At a small growing RIA with $100M. CFA and CFP are both good to have. Being young is a negative in a financial advisor role. Old people with a lot of money don’t want to give it to kids to manage. If you are at a big firm just do the analytics/research with no client interaction it is really a different job than juggling all the facets of the business. This is one of the more common roles that exist with tons of small asset managers all over the place that I rarely see mentioned here. Not everyone want to commute or live in NYC or Greenwich and work at a big asset manager, HF or bank. World is not as black and white as a lot of people would like to make it.
If someone has strong learning abilities and is able to pass all 3 levels in 2 to 3 years without sacrificing too much, obviously it’s a lower barrier than for someone who needs 5-6 years and has three young kids. If this material comes to you easily and if you are single (or blessed with a very understanding spouse), then going for it makes a lot more sense.
Immediate value:
If you work in a portfolio management, product management or client management capacity at a firm like BlackRock, GSAM, PIMCO, Invesco, Lazard or any other large institutional asset manager where the designation is valued and can either enhance your promotional path or help you network with likeminded peers — or where it may even be hinted that you should simply do it — then it kinda goes with the territory. It may not be a ‘must have’ (since you already work there), but it’s certainly a ‘nice to have’; it shows that you’re hungry and committed. And the firm generally pays for it, so why not.
Also applies to roles at consulting firms (Cambridge, HewittEnnis Knupp, etc) and more broadly to any role where your bosses, colleagues, and/or clients tend to be charterholders more often than not. Establishes an equal footing.
Probably quite valuable for someone starting a small RIA business, as JACT points out; there are other designations that are easier to get, but might as well go for the gold standard…
Future value:
Potential career changes down the road, e.g. moving from IB to AM, or planning a move to manage assets at a pension plan or foundation, etc. May help broaden horizons for those with a specialized skill set, or validate on-the-job experience (the value of experience can be subjective;the CFA designation is a more objective/standardized measure).
In my case, for what it’s worth: I deemed the opportunity cost low enough to be acceptable, there are immediate benefits as my firm values the designation, it may have future benefits (who knows what I’ll want to do 5 or 10 years for now), and I’m a bit of a masochistic nerd so it all made perfect sense…
As many others have already stated, the value to someone who’s not already in finance are unclear to me — but it still seems better than doing nothing, especially if the person is already networking, interning, volunteering, etc.
If you want to get as specific as possible and as honest as possible, maybe start off with youself.
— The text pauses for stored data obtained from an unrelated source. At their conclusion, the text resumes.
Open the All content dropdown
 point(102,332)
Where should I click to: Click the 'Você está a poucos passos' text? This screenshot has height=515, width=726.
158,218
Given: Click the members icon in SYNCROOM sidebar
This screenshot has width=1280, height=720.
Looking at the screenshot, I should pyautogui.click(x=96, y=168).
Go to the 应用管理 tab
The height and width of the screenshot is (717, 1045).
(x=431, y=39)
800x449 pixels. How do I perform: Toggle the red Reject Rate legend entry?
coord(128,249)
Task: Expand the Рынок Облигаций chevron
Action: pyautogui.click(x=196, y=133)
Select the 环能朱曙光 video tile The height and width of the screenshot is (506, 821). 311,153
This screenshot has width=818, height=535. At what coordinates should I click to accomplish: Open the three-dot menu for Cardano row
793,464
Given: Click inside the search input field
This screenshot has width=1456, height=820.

This whole thread is is nothing but a transparent ploy for you to artificially rack up AF points and stroke your ego.
Like others have already called you on it, what is the point of you starting this discussion? If indeed in your esteeemed opinion 80% of candidates (or whatever number) have no business being in the program, then why don’t you say who should be in the program? What pedigree would you like CFA candidates to possess that they don’t?